Welcome to Indie Publishing Group, J M Frey, and welcome to our author interviews! If you could start by introducing yourself to everyone, let them know where you’re from and some of your interests and hobbies.
What inspired you to start writing?
Fanfic! I am a fandom dino from the very early years of the Internet. I discovered Yahoo! Groups and Bravenet forums, and from there I was absolutely sucked into the world of reading and writing fanfic. Sometime around the middle of university, one of my TAs mentioned that she read my fic and thought it was very good, and that I had the chops to write original stories. So I enrolled in some short story and playwriting classes, and eventually tried my hand at some original stuff. The first book I finished, I trunked, but the second one I shopped around and eventually it became one of Publishers Weekly’s Best Books of the Year.
What is your preferred genre to write in?
Everything I write is a Romance wrapped in a speculative fiction coat. Sometimes it’s sci-fi, sometimes it’s epic fantasy, sometimes it’s a steampunk action-adventure, sometimes it’s cozy contemporary romantasy, but it’s all about people becoming the bravest and fullest versions of themselves, and finding a great life partner along the way.
What is your writing process?
I’m mostly a Discovery Writer. If I plot a story too meticulously or in in too much depth before I sit down to write it, then I already know how it goes, so I have no motivation to write it in order to figure it out. I know the ending already, so writing it would be boring, because there’s no joy in the coming together of it. So generally I get an idea, something nebulous about a character, a moment, or a theme, and without thinking too deeply about it, I open a new Scrivener file and start writing. I keep track of character traits and things that might turn into themes or call backs or through-lines in the file, and once I’m about 30-40k into it, I step back and try to figure out what the plot structure should be, where it should begin and end, all that stuff. Sometimes this results in a novel, and sometimes this ends up as just a few scenes that, in the end, don’t amount to much. But I save everything in my Morge and Frankenstein things into later books if there’s occasion to use it.

> **Entries supplied**
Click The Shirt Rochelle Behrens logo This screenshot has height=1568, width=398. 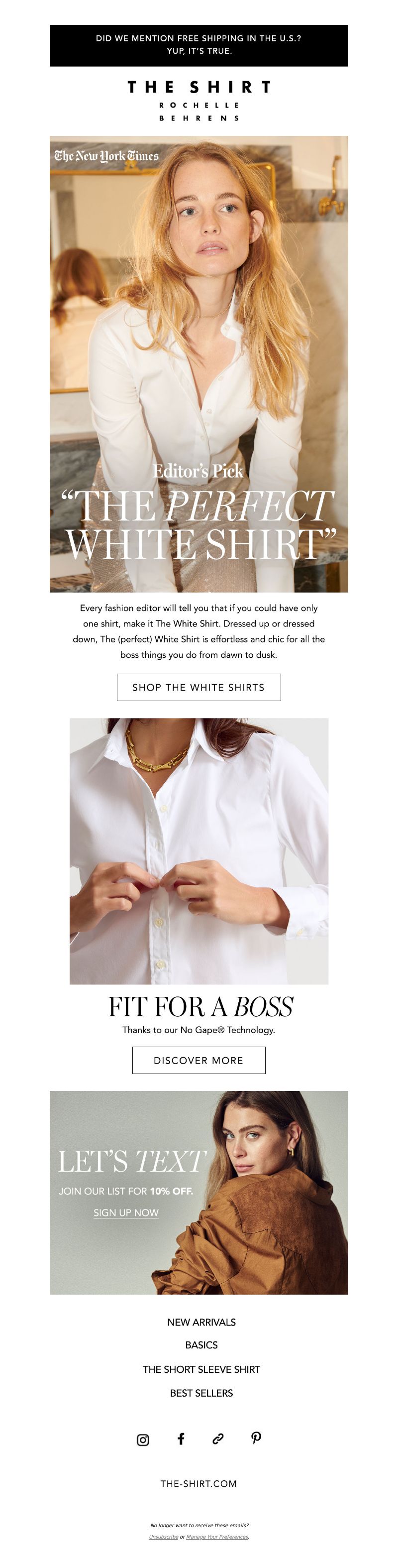point(199,101)
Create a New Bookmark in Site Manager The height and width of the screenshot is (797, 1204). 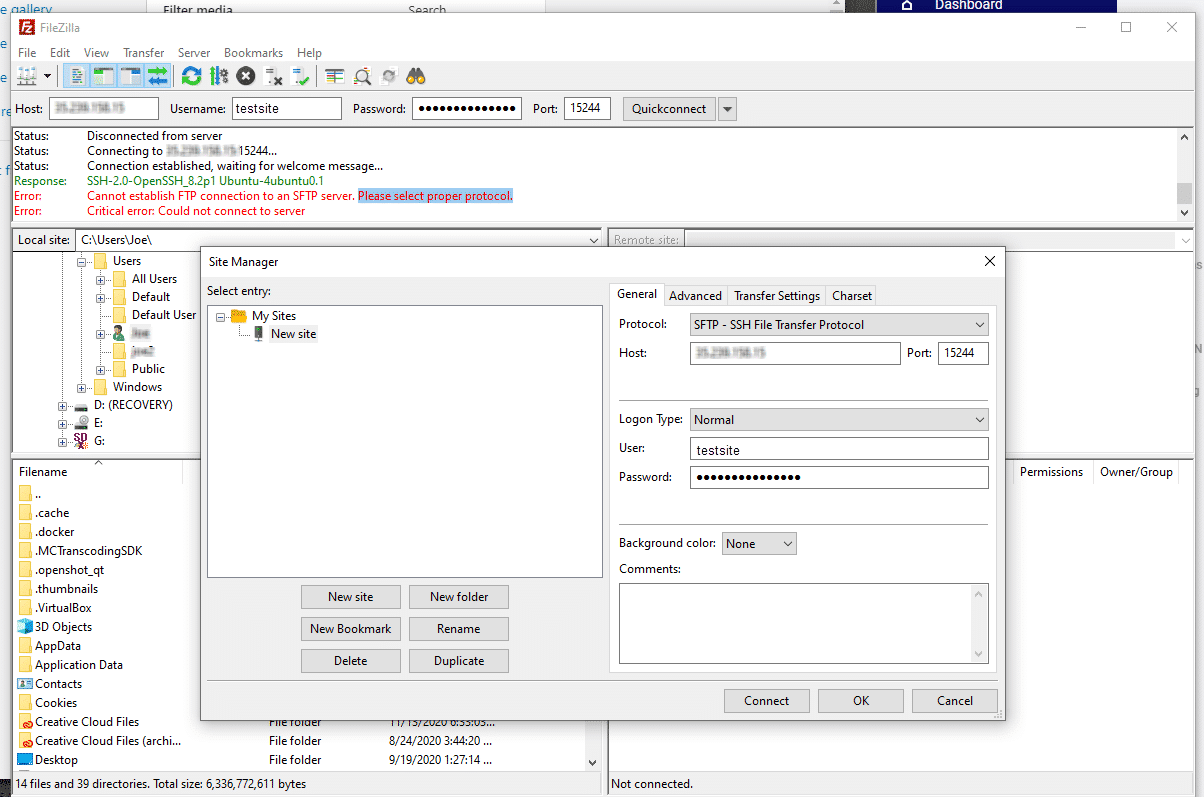[x=350, y=628]
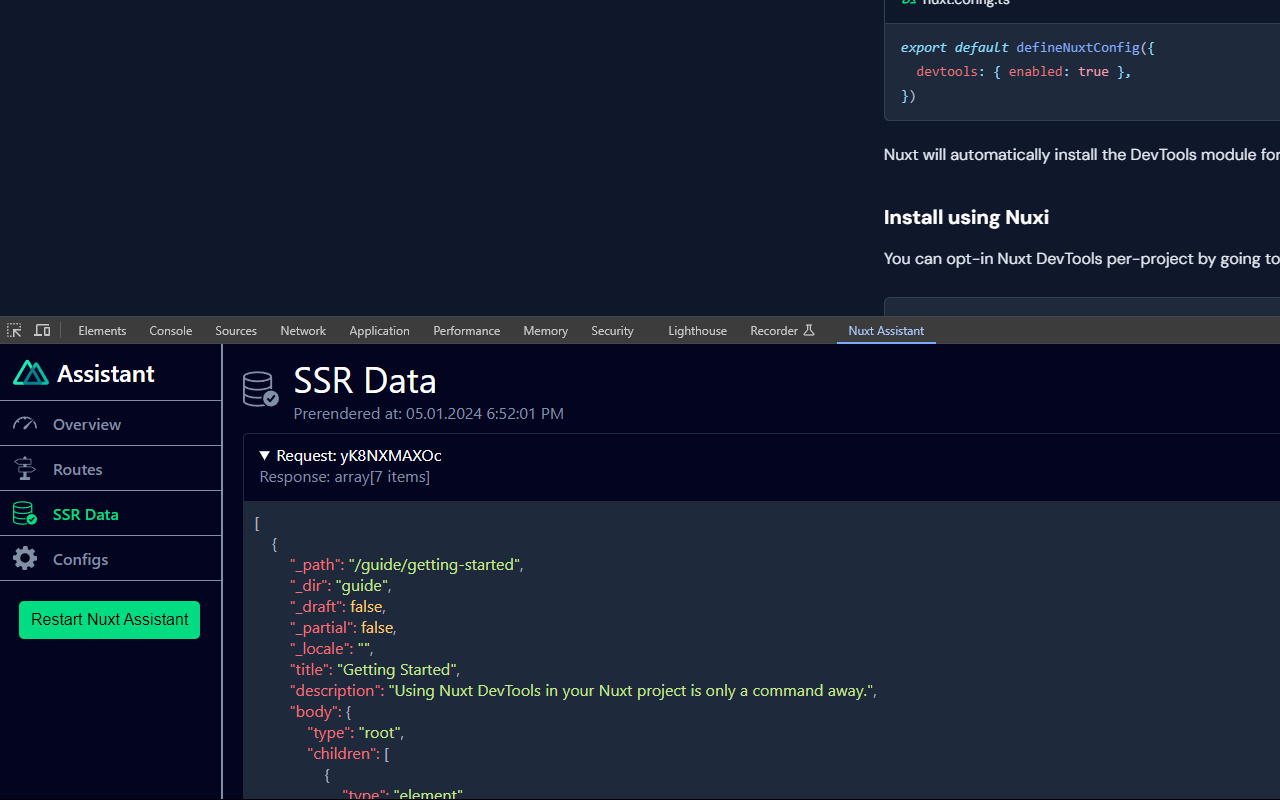
Task: Open the Routes sidebar item
Action: coord(78,469)
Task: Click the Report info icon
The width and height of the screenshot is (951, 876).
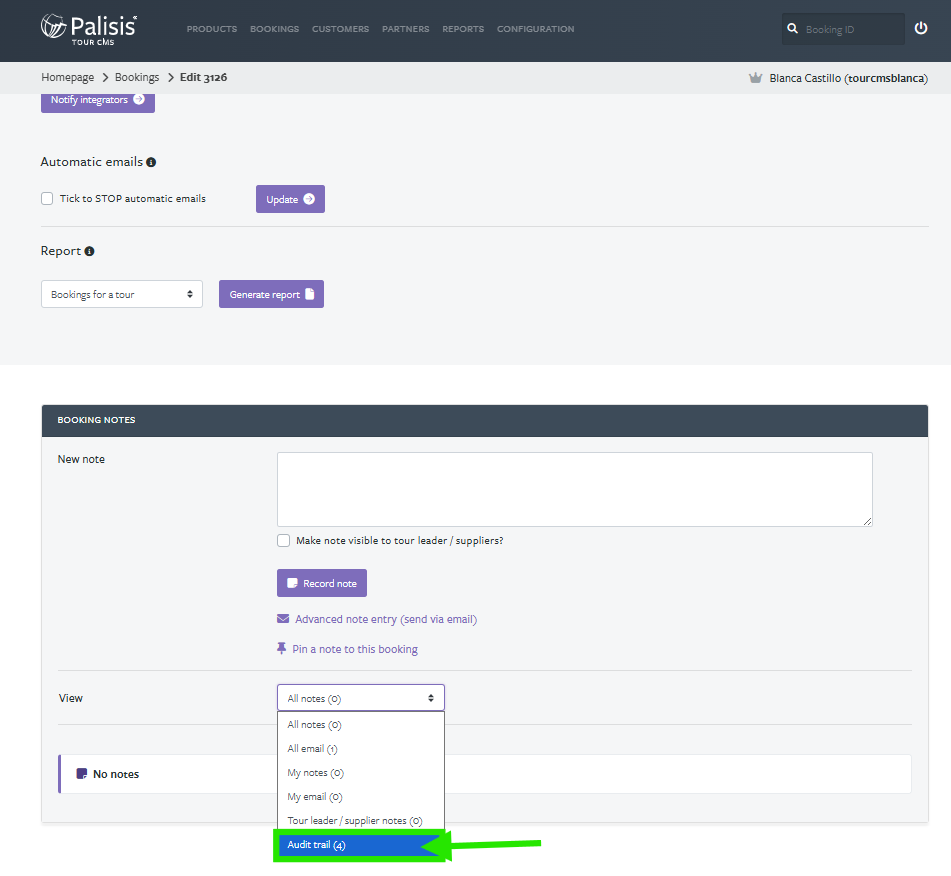Action: click(89, 251)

> **Set tasks**
a. Summarize the author interview in two sentences.
b. Render this sentence from the author interview in Spanish: "Everything I write is a Romance wrapped in a speculative fiction coat."
c. In the author interview, how far into a draft is J M Frey before stepping back to work out the plot structure?

> **The answers**
a. J M Frey began writing fanfic in the early years of the Internet, took short story and playwriting classes after a TA praised that work, and later saw the second finished book named one of Publishers Weekly's Best Books of the Year. Everything Frey writes is a romance wrapped in speculative fiction, and Frey mostly writes by discovery, working out the plot structure only after drafting about 30-40k.

b. Todo lo que escribo es un romance envuelto en un abrigo de ficción especulativa.

c. About 30-40k.